The Marathon Minister: A Pastoral Profile
By Rachel Eldridge
B. J. Fuller never thought he would run a 5K or pastor a church. Not long after saying those words, he is well on his way to running a marathon in every state and is now leading his congregation through a pandemic. As a young and recently ordained minister, his eagerness to serve God and the church is so vibrant, it is hard to imagine he ever wrestled with that calling. But B. J.’s new role as a lead pastor, much like his passion for fitness, is something that caught him by surprise.
B. J. was thirteen-years-old when he accepted Jesus as Savior during Vacation Bible School at Fedscreek Church of God in Fedscreek, Kentucky. Later, he felt God’s call to preach. While he fought this a little, he thought he might serve as a youth pastor one day. At age nineteen, he preached his first sermon, which led to many years of serving in associate pastor roles and pulpit supply.
“My main priority in my first sermon was to not screw up too badly,” B. J. remembered, with a laugh. “I heard that new speakers usually struggle to speak for five minutes. I wanted to avoid that, so I spent one minute on each of the Ten Commandments.”
As life went on, B. J. found himself living bivocationally. He held day jobs in education and banking, preaching on Sundays in the Kentucky East Church of God District when needed. In 2012, he married his wife Rebecca and, shortly after, joined the YMCA to mitigate hereditary risk of cardiovascular disease. Friends he met during his simple workouts encouraged him to sign up for a local 5K. He signed up to stop their hounding, saying he would do that one race, but never again.
Six years later, he has now lost count of the number of 5K and 10K races he has run, and has completed thirty-nine half-marathons and fourteen full marathons to date. Running keeps him motivated, helps him honor and rely on God, and gives him an outlet for stress relief. Training and preparation for races has also paralleled his training and preparation for ministry.
“When I first started preaching, I made the mistake of not preparing sermons well, because I thought that meant I was letting the Spirit take the lead,” B. J. said. “We can only do it with God’s grace, but preparation and training are important in ministry, just like in running.”
B. J. regularly keeps pace alongside new runners at their first races to offer pep talks and encouragement until the finish line. Shepherding his congregation, he provides similar accompaniment along the spiritual journey. Neither role was anything he had expected.
When life circumstances recently began shifting and the Fedscreek church grew in need of a shepherd, “My wife said, ‘Maybe God is telling you to be a pastor,’” B. J. recalls. “But I changed the subject. The last thing I wanted was to be the lead pastor of a church.”

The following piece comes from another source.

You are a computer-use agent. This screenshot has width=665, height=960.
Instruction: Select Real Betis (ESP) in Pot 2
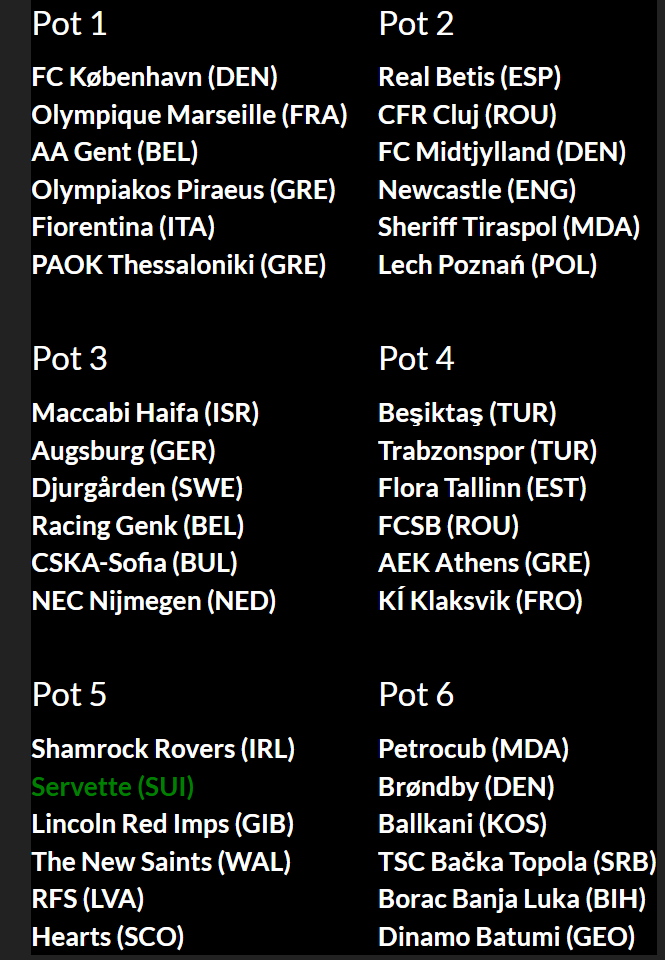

During his time in the Leadership Focus ordination journey, which he finished this summer, B.J. participated in two retreats of solitude to center his mind on God. On the second retreat, without the distractions of Internet, phone, or TV, God got his attention. Suddenly, B. J.-the-banker felt “pulled by the ear” to discern the lead pastorate. He went for a run, called Rebecca once he had cell service, and prayed.
His wife was on board with the ministry opportunity, which was “round one” in B. J.’s mind. After more prayer, he decided to talk with two mentors about it. B. J. spoke to each of the older pastors separately, without telling them what was up. Each affirmed B. J., saying, “When you said you had to talk to me, I knew this was what it was about.” In late August 2020, B. J. was confirmed as lead pastor of Fedscreek.
Pastoring his home church with primarily older congregants during COVID-19 may not have been in B. J.’s initial plans, but he is embracing the challenge with God by his side. He and his congregation are staying connected with daily prayer meetings hosted on Facebook Live, and are helping in the community as much as possible.
“People have a tendency to be couch-potato Christians—we’re saved and go to church, but don’t want to do the work,” B. J. said, thinking back to his parallel of training runs. “But as a church and as a movement, we’re following the Great Commission. We have to be active. Just as I won’t stop running in a race until I finish it, as Hebrews 12:1–2 says, I won’t stop running the race God has set before me until I’m finished.”
Rachel Eldridge is a freelance writer who takes frequent walks to avoid Zoom burnout. She attends First Church of God in New Albany, Indiana.